Set problem =
Rewrite the listing below, putting "UI agent" wherever "GUI agent" appears and leaving everything else untouched.
** start Information given **
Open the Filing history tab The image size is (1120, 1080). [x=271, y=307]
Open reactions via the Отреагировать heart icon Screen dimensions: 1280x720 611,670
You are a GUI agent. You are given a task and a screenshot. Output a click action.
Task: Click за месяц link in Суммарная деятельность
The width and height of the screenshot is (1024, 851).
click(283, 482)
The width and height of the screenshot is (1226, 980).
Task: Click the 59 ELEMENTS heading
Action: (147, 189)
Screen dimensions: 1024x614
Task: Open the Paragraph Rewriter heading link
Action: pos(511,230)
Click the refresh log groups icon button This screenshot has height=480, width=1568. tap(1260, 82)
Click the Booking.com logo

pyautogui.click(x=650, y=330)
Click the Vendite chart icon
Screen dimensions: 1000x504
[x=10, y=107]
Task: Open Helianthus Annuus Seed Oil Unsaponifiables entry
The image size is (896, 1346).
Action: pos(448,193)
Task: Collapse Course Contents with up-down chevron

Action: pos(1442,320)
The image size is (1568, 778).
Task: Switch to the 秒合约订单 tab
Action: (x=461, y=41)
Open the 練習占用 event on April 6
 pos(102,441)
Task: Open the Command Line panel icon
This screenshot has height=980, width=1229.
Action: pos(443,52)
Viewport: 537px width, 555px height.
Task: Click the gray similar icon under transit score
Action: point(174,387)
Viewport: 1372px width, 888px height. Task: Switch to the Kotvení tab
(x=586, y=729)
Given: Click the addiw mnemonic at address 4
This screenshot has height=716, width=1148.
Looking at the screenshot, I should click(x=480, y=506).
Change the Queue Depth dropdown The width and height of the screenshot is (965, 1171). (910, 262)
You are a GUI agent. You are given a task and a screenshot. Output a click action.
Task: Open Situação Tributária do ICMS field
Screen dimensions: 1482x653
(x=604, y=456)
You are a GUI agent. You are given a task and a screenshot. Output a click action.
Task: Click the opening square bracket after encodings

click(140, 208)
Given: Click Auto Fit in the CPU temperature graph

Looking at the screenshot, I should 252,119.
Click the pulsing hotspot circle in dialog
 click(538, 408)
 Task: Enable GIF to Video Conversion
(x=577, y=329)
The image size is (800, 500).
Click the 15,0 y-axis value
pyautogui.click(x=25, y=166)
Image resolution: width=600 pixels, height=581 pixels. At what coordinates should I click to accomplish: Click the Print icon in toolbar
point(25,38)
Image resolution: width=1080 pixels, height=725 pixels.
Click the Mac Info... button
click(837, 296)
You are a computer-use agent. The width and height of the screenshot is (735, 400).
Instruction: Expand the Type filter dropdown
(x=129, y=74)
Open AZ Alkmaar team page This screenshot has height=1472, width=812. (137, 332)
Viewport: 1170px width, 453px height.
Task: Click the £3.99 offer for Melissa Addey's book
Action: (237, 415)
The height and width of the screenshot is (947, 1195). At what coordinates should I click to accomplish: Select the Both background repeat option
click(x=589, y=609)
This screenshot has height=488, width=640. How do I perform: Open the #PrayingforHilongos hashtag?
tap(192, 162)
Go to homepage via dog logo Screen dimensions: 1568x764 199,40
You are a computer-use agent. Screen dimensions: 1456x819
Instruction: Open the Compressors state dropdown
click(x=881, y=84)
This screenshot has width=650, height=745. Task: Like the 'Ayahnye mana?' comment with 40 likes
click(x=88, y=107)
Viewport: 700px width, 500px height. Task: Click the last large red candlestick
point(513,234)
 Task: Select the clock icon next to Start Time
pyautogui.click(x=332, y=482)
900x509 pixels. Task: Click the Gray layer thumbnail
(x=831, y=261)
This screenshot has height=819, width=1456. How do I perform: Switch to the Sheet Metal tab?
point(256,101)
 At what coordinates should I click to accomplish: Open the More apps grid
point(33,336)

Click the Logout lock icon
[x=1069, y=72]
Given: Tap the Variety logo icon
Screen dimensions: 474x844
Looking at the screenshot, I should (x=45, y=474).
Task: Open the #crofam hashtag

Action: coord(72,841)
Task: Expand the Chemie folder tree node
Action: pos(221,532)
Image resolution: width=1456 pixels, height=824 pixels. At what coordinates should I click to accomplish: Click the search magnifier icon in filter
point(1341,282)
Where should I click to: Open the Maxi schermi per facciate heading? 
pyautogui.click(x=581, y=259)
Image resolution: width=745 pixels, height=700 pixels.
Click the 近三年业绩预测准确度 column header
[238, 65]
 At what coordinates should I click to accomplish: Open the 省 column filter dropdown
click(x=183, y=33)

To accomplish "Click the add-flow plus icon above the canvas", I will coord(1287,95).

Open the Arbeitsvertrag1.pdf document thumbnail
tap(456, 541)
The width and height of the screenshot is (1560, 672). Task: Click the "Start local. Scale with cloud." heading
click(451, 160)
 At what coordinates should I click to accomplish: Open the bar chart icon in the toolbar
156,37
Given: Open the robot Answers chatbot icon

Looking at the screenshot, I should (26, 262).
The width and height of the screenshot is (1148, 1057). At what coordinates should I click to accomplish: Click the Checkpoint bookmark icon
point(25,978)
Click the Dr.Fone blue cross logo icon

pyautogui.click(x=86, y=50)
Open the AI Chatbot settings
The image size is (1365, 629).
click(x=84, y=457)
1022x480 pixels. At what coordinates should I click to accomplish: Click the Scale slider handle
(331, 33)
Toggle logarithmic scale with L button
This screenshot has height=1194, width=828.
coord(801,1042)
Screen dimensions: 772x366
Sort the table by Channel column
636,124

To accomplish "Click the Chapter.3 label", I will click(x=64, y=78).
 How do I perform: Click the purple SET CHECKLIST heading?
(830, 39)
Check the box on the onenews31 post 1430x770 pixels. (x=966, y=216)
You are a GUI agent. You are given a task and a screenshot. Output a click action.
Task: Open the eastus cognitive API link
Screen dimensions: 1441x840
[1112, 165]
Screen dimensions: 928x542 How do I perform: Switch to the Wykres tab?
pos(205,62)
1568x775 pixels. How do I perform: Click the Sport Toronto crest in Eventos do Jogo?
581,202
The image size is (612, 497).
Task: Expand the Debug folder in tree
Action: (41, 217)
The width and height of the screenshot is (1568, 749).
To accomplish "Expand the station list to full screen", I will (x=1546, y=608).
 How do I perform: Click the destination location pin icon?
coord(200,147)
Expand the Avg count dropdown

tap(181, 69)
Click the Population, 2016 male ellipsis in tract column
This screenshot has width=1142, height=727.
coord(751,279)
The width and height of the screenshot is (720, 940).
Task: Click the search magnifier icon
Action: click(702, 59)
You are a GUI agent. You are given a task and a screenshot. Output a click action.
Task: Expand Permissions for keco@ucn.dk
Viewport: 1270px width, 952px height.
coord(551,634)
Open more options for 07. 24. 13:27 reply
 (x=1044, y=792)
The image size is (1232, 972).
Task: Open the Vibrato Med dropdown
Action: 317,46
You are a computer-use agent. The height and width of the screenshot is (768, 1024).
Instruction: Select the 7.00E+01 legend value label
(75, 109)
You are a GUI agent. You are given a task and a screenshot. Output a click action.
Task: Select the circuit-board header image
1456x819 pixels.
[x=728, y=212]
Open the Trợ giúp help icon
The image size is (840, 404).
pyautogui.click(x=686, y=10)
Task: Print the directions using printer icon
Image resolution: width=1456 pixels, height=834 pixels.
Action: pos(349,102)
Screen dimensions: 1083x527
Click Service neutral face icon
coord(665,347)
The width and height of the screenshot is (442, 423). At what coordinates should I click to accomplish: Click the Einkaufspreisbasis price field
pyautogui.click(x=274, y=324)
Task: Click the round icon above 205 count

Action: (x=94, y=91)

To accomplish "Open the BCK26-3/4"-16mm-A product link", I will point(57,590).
** end Information given **
Output of the task =
Open the Filing history tab The image size is (1120, 1080). [x=271, y=307]
Open reactions via the Отреагировать heart icon Screen dimensions: 1280x720 611,670
You are a UI agent. You are given a task and a screenshot. Output a click action.
Task: Click за месяц link in Суммарная деятельность
The width and height of the screenshot is (1024, 851).
click(283, 482)
The width and height of the screenshot is (1226, 980).
Task: Click the 59 ELEMENTS heading
Action: (147, 189)
Screen dimensions: 1024x614
Task: Open the Paragraph Rewriter heading link
Action: pos(511,230)
Click the refresh log groups icon button This screenshot has height=480, width=1568. tap(1260, 82)
Click the Booking.com logo

pyautogui.click(x=650, y=330)
Click the Vendite chart icon
Screen dimensions: 1000x504
[x=10, y=107]
Task: Open Helianthus Annuus Seed Oil Unsaponifiables entry
The image size is (896, 1346).
Action: pos(448,193)
Task: Collapse Course Contents with up-down chevron

Action: pos(1442,320)
The image size is (1568, 778).
Task: Switch to the 秒合约订单 tab
Action: (x=461, y=41)
Open the 練習占用 event on April 6
 pos(102,441)
Task: Open the Command Line panel icon
This screenshot has height=980, width=1229.
Action: pos(443,52)
Viewport: 537px width, 555px height.
Task: Click the gray similar icon under transit score
Action: point(174,387)
Viewport: 1372px width, 888px height. Task: Switch to the Kotvení tab
(x=586, y=729)
Given: Click the addiw mnemonic at address 4
This screenshot has height=716, width=1148.
Looking at the screenshot, I should click(x=480, y=506).
Change the Queue Depth dropdown The width and height of the screenshot is (965, 1171). (910, 262)
You are a UI agent. You are given a task and a screenshot. Output a click action.
Task: Open Situação Tributária do ICMS field
Screen dimensions: 1482x653
(x=604, y=456)
You are a UI agent. You are given a task and a screenshot. Output a click action.
Task: Click the opening square bracket after encodings

click(140, 208)
Given: Click Auto Fit in the CPU temperature graph

Looking at the screenshot, I should 252,119.
Click the pulsing hotspot circle in dialog
 click(538, 408)
 Task: Enable GIF to Video Conversion
(x=577, y=329)
The image size is (800, 500).
Click the 15,0 y-axis value
pyautogui.click(x=25, y=166)
Image resolution: width=600 pixels, height=581 pixels. At what coordinates should I click to accomplish: Click the Print icon in toolbar
point(25,38)
Image resolution: width=1080 pixels, height=725 pixels.
Click the Mac Info... button
click(837, 296)
You are a computer-use agent. The width and height of the screenshot is (735, 400).
Instruction: Expand the Type filter dropdown
(x=129, y=74)
Open AZ Alkmaar team page This screenshot has height=1472, width=812. (137, 332)
Viewport: 1170px width, 453px height.
Task: Click the £3.99 offer for Melissa Addey's book
Action: (237, 415)
The height and width of the screenshot is (947, 1195). At what coordinates should I click to accomplish: Select the Both background repeat option
click(x=589, y=609)
This screenshot has height=488, width=640. How do I perform: Open the #PrayingforHilongos hashtag?
tap(192, 162)
Go to homepage via dog logo Screen dimensions: 1568x764 199,40
You are a computer-use agent. Screen dimensions: 1456x819
Instruction: Open the Compressors state dropdown
click(x=881, y=84)
This screenshot has width=650, height=745. Task: Like the 'Ayahnye mana?' comment with 40 likes
click(x=88, y=107)
Viewport: 700px width, 500px height. Task: Click the last large red candlestick
point(513,234)
 Task: Select the clock icon next to Start Time
pyautogui.click(x=332, y=482)
900x509 pixels. Task: Click the Gray layer thumbnail
(x=831, y=261)
This screenshot has height=819, width=1456. How do I perform: Switch to the Sheet Metal tab?
point(256,101)
 At what coordinates should I click to accomplish: Open the More apps grid
point(33,336)

Click the Logout lock icon
[x=1069, y=72]
Given: Tap the Variety logo icon
Screen dimensions: 474x844
Looking at the screenshot, I should (x=45, y=474).
Task: Open the #crofam hashtag

Action: coord(72,841)
Task: Expand the Chemie folder tree node
Action: pos(221,532)
Image resolution: width=1456 pixels, height=824 pixels. At what coordinates should I click to accomplish: Click the search magnifier icon in filter
point(1341,282)
Where should I click to: Open the Maxi schermi per facciate heading? 
pyautogui.click(x=581, y=259)
Image resolution: width=745 pixels, height=700 pixels.
Click the 近三年业绩预测准确度 column header
[238, 65]
 At what coordinates should I click to accomplish: Open the 省 column filter dropdown
click(x=183, y=33)

To accomplish "Click the add-flow plus icon above the canvas", I will coord(1287,95).

Open the Arbeitsvertrag1.pdf document thumbnail
tap(456, 541)
The width and height of the screenshot is (1560, 672). Task: Click the "Start local. Scale with cloud." heading
click(451, 160)
 At what coordinates should I click to accomplish: Open the bar chart icon in the toolbar
156,37
Given: Open the robot Answers chatbot icon

Looking at the screenshot, I should (26, 262).
The width and height of the screenshot is (1148, 1057). At what coordinates should I click to accomplish: Click the Checkpoint bookmark icon
point(25,978)
Click the Dr.Fone blue cross logo icon

pyautogui.click(x=86, y=50)
Open the AI Chatbot settings
The image size is (1365, 629).
click(x=84, y=457)
1022x480 pixels. At what coordinates should I click to accomplish: Click the Scale slider handle
(331, 33)
Toggle logarithmic scale with L button
This screenshot has height=1194, width=828.
coord(801,1042)
Screen dimensions: 772x366
Sort the table by Channel column
636,124

To accomplish "Click the Chapter.3 label", I will click(x=64, y=78).
 How do I perform: Click the purple SET CHECKLIST heading?
(830, 39)
Check the box on the onenews31 post 1430x770 pixels. (x=966, y=216)
You are a UI agent. You are given a task and a screenshot. Output a click action.
Task: Open the eastus cognitive API link
Screen dimensions: 1441x840
[1112, 165]
Screen dimensions: 928x542 How do I perform: Switch to the Wykres tab?
pos(205,62)
1568x775 pixels. How do I perform: Click the Sport Toronto crest in Eventos do Jogo?
581,202
The image size is (612, 497).
Task: Expand the Debug folder in tree
Action: (41, 217)
The width and height of the screenshot is (1568, 749).
To accomplish "Expand the station list to full screen", I will (x=1546, y=608).
 How do I perform: Click the destination location pin icon?
coord(200,147)
Expand the Avg count dropdown

tap(181, 69)
Click the Population, 2016 male ellipsis in tract column
This screenshot has width=1142, height=727.
coord(751,279)
The width and height of the screenshot is (720, 940).
Task: Click the search magnifier icon
Action: click(702, 59)
You are a UI agent. You are given a task and a screenshot. Output a click action.
Task: Expand Permissions for keco@ucn.dk
Viewport: 1270px width, 952px height.
coord(551,634)
Open more options for 07. 24. 13:27 reply
 (x=1044, y=792)
The image size is (1232, 972).
Task: Open the Vibrato Med dropdown
Action: 317,46
You are a computer-use agent. The height and width of the screenshot is (768, 1024).
Instruction: Select the 7.00E+01 legend value label
(75, 109)
You are a UI agent. You are given a task and a screenshot. Output a click action.
Task: Select the circuit-board header image
1456x819 pixels.
[x=728, y=212]
Open the Trợ giúp help icon
The image size is (840, 404).
pyautogui.click(x=686, y=10)
Task: Print the directions using printer icon
Image resolution: width=1456 pixels, height=834 pixels.
Action: pos(349,102)
Screen dimensions: 1083x527
Click Service neutral face icon
coord(665,347)
The width and height of the screenshot is (442, 423). At what coordinates should I click to accomplish: Click the Einkaufspreisbasis price field
pyautogui.click(x=274, y=324)
Task: Click the round icon above 205 count

Action: (x=94, y=91)

To accomplish "Open the BCK26-3/4"-16mm-A product link", I will point(57,590).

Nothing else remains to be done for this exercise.